Regardless of the specific mechanism for information diffusion, it is clear that China’s incentives for reporting such vulnerabilities – both economic and reputational, as companies seek to meet CNNVD quotas and maintain TSU status for potential business opportunities – create an environment which incentivizes abuse.

China’s Vulnerability Ecosystem Enables Rapid Exploitation and Cross-Group Sharing

Vulnerabilities reported to the MSS-run CNNVD may be evaluated for potential operational use before being disclosed to the public. Chinese APT groups are known for their speed and coordination in exploiting such vulnerabilities. According to advisories from multiple national cybersecurity agencies and threat intelligence firms, groups such as APT40 and APT41 have exploited vulnerabilities within hours or days of public disclosure. Chinese APTs are also effective at sharing exploits across groups. Once a vulnerability has been successfully weaponized, it often circulates rapidly among operators.

Both of these dynamics were on display during the 2021 Microsoft Exchange campaign. On February 23, 2021, MAPP distributed proof-of-concept (POC) code to its members so they could engineer detections. Five days later, mass exploitation of the vulnerabilities with similar code to that distributed via MAPP blanketed the web. According to threat intelligence firm ESET, exploitation began with the China-linked threat group Tick and was quickly followed by other China-linked groups, including LuckyMouse, Calypso and the Winnti Group. Microsoft made patches publicly available for customers shortly thereafter on March 2, 2021–seven days after distributing POC code to MAPP members.

A similar pattern emerged in 2025 with the exploitation of SharePoint vulnerabilities first disclosed at Pwn2Own Berlin in May. The winning submission was reported to Microsoft shortly after the event. As per standard MAPP procedures, Microsoft distributed vulnerability details to selected partners up to two weeks before the public patch, scheduled for July 9. Yet CrowdStrike observed exploitation as early as July 7, again suggesting that threat groups may have gained access to vulnerability details before protections were made widely available. Microsoft attributed the activity to no fewer than three China-linked groups on July 22.

Mission or Mission Impossible?

Microsoft’s stated mission is to “empower every person and every organization on the planet to achieve more.” In line with this mission – and given Microsoft’s strong global presence, including a vast userbase in China – initiatives like MAPP play a critical role in protecting users from malicious actors. However, such programs require strong safeguards and clear accountability, and ensuring full compliance can be difficult. In unique contexts such as China’s centralized vulnerability disclosure system, the inclusion of Chinese companies warrants special scrutiny, especially those participating in domestic programs that incentivize reporting vulnerabilities to the state.

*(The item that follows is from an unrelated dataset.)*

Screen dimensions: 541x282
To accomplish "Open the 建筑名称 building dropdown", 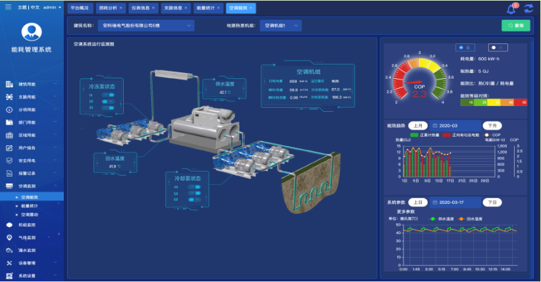I will coord(147,26).
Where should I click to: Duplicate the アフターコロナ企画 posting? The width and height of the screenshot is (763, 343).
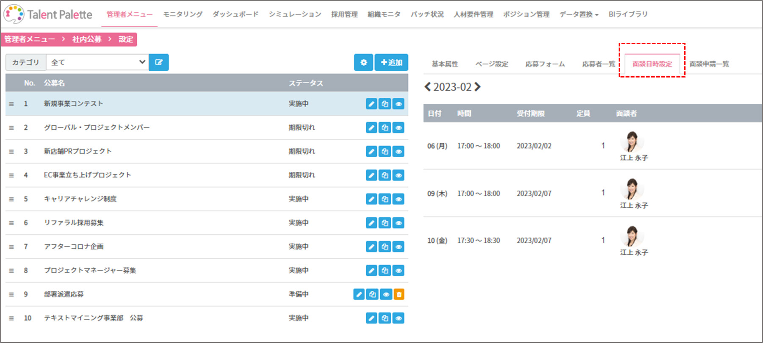[385, 246]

Unfortunately for Microsoft’s userbase in China, the government incentivizes behavior which should jeopardize the continuing participation of legitimately defensive companies in MAPP. It is the role of the PRC government to enforce laws on companies operating within its jurisdiction and responding to its policies. In consideration of Microsoft’s pursuit of adequate defense and support of its users, and in line with the company’s mission statement, it may be appropriate for Microsoft to temporarily suspend PRC-based companies from MAPP pending an investigation by the PRC government into the potential violation of Microsoft’s NDA with local companies. Microsoft has the systemic importance to request such an investigation, as the behavior clearly jeopardizes the safe operation of Critical Information Infrastructure under the PRC Cyber Security Law.